We were told we have a 5-10% chance of IVF working, and even if it did, only a 10-15% chance of sustaining a pregnancy. All this boils down to the fact that my ovarian reserve (egg count) is extremely low. "I have nothing in my bag of tricks" he said. Such a blow. Such a heart break. I bawled as we left the office. I thought they would say "we'll just do this, you take this medicine and BAM! You'll have a baby!" My heart is broken.
We are going to do 3 cycles with Clomid, but after busy season because of the side effects. He also suggested some vitamin supplements which I'm going to try.
Right now, I'm still in shock and still trying to digest the news. I'm having a hard time accepting that at 32 I may not be able to get pregnant again.
Adoption is an option. But, I have to close the door on infertility before I can emotionally move forward with adoption. That is a long emotional road all in itself.

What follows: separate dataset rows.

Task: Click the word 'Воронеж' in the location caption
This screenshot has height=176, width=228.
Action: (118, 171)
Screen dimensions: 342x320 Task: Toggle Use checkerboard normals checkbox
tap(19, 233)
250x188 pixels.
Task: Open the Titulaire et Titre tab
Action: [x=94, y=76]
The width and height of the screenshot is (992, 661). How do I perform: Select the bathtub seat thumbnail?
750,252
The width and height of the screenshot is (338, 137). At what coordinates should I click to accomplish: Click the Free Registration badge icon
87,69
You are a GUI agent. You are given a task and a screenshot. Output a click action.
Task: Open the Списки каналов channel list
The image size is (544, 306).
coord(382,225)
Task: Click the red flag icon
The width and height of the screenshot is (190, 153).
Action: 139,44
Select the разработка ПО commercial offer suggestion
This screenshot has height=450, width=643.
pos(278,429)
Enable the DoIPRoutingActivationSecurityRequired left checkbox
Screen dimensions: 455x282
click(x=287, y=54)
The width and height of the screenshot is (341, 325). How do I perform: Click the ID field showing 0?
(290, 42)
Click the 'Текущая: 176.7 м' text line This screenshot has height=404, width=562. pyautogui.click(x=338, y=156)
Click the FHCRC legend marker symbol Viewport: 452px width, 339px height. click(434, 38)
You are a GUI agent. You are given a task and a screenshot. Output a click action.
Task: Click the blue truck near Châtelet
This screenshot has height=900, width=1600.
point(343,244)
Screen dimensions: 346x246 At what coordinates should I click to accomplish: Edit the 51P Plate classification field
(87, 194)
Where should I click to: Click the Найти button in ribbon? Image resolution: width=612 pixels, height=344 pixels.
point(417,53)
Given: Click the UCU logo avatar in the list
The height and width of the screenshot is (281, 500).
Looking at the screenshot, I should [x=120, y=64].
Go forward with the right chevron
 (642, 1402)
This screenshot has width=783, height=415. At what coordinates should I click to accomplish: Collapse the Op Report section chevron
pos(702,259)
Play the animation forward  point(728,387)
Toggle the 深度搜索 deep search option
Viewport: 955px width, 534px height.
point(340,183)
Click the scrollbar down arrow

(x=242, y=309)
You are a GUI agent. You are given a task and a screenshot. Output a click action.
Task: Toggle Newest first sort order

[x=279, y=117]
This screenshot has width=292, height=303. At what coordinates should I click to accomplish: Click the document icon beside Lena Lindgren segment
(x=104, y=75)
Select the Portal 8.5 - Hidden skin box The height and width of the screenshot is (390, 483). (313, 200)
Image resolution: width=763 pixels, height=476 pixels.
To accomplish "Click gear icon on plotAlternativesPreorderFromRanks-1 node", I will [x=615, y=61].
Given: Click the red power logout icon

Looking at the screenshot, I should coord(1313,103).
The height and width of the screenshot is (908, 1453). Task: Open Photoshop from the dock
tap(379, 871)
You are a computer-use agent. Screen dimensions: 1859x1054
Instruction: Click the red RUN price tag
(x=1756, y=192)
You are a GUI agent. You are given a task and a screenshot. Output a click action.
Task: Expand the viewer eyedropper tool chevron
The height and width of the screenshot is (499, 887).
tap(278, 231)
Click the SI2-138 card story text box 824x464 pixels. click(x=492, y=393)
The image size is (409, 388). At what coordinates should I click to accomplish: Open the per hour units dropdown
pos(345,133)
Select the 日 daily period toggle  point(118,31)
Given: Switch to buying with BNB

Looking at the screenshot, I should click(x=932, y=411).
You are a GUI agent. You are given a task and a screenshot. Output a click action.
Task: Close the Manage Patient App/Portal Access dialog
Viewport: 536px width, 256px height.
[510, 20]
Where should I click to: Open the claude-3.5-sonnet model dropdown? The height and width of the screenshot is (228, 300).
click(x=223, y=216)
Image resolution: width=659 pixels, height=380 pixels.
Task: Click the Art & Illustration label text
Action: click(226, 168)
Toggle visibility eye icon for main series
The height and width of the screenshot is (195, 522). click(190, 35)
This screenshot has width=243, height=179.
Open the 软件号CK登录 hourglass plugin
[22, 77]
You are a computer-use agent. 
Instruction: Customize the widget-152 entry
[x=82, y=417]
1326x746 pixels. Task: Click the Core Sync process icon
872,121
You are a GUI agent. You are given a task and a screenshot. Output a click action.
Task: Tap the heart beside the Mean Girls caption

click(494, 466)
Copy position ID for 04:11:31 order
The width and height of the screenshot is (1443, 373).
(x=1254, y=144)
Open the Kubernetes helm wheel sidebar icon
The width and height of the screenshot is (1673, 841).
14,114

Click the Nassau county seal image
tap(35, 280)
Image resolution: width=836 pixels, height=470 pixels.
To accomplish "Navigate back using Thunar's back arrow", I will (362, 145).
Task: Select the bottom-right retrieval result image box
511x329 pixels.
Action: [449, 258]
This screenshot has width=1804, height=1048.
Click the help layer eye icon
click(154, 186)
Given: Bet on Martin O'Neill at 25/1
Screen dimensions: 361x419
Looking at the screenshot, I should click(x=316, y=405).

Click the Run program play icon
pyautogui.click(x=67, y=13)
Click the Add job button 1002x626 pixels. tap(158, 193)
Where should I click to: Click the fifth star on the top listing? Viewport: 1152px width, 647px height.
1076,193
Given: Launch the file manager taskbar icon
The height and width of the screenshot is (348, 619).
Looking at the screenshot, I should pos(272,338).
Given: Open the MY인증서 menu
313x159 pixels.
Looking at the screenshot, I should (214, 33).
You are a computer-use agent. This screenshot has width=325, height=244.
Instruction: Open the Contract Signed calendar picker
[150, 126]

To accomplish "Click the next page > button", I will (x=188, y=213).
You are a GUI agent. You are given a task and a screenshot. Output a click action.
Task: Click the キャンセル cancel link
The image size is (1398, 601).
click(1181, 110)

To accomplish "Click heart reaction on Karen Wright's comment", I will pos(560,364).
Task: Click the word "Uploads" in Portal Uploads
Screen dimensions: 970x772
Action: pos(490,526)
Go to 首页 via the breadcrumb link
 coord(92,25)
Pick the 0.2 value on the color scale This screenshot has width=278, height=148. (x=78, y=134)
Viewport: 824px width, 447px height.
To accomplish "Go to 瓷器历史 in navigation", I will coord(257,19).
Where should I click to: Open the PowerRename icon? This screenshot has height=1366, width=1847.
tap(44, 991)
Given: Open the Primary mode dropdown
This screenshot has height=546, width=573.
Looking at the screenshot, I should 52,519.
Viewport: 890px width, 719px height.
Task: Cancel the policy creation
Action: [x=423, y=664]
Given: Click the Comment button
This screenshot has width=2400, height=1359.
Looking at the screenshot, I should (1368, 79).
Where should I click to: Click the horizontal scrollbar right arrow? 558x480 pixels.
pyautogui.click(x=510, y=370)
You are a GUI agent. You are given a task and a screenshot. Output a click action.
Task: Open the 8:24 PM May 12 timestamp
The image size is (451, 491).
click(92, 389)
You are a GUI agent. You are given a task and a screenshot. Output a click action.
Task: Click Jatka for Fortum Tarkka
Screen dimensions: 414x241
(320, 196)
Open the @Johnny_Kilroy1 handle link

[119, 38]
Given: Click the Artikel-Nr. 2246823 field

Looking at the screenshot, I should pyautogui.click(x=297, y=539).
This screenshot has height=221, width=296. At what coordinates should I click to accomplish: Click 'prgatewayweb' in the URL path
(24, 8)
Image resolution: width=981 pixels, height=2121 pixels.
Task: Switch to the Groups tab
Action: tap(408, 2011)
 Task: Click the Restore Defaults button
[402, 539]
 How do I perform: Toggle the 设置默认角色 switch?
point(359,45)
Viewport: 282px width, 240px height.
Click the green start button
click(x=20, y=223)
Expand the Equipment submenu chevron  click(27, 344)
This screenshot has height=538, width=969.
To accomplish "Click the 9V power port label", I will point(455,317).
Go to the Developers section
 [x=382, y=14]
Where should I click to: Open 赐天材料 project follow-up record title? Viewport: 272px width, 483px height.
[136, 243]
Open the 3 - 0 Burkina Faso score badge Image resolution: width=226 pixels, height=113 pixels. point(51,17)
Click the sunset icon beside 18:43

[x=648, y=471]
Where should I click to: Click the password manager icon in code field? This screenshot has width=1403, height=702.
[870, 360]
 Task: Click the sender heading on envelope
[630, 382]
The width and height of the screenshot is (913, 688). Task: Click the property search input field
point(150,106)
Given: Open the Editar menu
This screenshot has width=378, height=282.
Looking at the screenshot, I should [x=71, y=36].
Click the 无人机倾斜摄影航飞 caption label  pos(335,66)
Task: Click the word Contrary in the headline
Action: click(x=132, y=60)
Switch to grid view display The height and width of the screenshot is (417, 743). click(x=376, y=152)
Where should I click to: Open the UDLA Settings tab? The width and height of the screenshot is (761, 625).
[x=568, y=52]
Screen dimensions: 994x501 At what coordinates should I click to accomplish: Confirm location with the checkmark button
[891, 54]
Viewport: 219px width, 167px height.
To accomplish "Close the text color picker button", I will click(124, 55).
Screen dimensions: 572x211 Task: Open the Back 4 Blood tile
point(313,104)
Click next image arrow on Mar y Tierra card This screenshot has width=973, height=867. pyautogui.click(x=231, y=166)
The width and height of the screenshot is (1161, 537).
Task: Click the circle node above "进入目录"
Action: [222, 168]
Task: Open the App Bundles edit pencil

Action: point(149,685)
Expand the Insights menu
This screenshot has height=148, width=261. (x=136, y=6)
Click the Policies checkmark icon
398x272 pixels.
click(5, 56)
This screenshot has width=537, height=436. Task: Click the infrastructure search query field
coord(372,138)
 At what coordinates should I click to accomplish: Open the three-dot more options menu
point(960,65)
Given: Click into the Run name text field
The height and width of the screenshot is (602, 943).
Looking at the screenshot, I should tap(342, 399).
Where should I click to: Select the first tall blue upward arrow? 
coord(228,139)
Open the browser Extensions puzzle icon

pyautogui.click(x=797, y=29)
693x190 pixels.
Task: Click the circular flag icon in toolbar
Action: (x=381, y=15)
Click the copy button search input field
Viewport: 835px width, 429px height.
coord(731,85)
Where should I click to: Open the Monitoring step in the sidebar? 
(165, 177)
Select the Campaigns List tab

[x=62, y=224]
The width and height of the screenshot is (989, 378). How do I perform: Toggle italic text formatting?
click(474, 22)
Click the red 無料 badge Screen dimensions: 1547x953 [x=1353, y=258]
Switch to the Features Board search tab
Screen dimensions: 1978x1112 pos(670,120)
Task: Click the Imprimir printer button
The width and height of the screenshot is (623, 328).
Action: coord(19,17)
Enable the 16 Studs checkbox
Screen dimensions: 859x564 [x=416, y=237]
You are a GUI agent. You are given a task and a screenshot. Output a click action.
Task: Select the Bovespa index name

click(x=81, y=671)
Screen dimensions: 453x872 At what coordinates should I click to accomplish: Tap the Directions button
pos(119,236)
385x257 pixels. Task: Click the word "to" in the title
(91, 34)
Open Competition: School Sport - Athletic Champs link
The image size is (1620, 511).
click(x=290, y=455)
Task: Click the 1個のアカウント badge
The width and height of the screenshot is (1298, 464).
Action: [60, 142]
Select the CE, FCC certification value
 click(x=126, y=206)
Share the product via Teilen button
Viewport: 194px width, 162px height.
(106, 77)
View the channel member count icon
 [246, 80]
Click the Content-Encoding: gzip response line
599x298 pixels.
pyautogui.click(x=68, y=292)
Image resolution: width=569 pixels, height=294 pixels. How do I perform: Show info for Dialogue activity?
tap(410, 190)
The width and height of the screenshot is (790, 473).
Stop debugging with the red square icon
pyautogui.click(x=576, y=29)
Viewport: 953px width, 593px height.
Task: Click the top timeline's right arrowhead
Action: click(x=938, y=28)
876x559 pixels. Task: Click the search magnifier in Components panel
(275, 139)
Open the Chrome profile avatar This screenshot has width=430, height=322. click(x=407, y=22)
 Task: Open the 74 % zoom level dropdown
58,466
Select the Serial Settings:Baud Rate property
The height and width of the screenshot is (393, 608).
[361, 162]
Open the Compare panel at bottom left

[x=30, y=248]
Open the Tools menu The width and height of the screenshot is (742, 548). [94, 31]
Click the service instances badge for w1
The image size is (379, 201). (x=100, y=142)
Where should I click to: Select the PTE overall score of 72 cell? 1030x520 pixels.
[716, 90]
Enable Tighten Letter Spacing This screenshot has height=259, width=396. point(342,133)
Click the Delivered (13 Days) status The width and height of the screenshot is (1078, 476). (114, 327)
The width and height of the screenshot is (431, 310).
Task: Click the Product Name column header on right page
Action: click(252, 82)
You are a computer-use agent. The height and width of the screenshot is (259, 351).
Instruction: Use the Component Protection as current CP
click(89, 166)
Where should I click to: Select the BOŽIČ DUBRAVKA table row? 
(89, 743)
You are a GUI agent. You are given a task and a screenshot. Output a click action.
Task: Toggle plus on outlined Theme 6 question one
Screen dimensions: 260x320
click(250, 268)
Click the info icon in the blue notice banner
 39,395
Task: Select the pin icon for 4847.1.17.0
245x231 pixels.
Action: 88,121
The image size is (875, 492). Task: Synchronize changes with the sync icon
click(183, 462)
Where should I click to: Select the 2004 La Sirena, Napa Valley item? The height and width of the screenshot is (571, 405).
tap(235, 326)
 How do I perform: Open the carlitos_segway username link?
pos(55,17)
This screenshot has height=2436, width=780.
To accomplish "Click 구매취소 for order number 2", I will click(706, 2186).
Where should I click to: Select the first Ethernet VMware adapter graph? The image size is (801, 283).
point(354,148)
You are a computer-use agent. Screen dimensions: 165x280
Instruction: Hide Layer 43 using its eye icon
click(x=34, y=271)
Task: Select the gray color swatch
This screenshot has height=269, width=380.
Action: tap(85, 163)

I walked in "the baby's room" in our house yesterday for something. The crib, bassinet and baby toys are all in there waiting. It hurt all over again.
Don't get me wrong. I know how blessed we are with Kenna. She is such an amazing child and I'm so proud she is mine. I think about how much I love my sister, how much Brian loves his siblings, and I want that for Kenna too.
Thank you for your sweet messages and your prayers. They are needed and so appreciated.